■ How to complete this task ■
Extract from the entries below, exactly as given, only the lines from the line containing "[Instagram] (152, 61)" to the line containing "VERILADY | 韓風簡約易搭配腰帶 (164, 1965)", both lines included.

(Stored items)
__________________________________________________
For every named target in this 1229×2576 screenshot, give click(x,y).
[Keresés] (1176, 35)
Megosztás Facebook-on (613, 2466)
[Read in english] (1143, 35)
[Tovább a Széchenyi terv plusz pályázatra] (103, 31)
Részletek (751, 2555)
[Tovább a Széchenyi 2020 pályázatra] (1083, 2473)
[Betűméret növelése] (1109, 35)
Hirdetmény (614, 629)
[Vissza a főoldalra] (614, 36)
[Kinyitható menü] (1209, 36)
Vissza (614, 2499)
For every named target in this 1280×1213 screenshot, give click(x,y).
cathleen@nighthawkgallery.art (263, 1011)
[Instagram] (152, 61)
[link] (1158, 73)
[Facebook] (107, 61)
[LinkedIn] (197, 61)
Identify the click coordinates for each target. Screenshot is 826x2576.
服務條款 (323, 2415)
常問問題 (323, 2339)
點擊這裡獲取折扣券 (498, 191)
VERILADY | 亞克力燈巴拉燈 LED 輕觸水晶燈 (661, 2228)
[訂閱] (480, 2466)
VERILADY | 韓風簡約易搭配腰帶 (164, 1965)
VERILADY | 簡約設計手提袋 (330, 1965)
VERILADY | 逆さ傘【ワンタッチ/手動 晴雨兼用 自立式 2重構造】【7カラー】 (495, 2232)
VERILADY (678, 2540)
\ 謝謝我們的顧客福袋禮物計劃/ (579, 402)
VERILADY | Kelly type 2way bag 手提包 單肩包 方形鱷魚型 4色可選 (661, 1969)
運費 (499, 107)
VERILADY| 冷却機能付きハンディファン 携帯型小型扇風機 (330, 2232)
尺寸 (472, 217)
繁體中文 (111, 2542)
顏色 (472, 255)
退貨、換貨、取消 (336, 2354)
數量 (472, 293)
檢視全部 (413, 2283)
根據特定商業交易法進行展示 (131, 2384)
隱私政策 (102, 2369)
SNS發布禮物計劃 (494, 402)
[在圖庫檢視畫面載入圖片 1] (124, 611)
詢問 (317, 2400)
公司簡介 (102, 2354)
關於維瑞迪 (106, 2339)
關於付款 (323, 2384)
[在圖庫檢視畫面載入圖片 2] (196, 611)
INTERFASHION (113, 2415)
__________________________________________________
■ Output for this exercise ■
[Instagram] (152, 61)
[link] (1158, 73)
[Facebook] (107, 61)
[LinkedIn] (197, 61)
Identify the click coordinates for each target. Screenshot is 826x2576.
服務條款 (323, 2415)
常問問題 (323, 2339)
點擊這裡獲取折扣券 (498, 191)
VERILADY | 亞克力燈巴拉燈 LED 輕觸水晶燈 (661, 2228)
[訂閱] (480, 2466)
VERILADY | 韓風簡約易搭配腰帶 (164, 1965)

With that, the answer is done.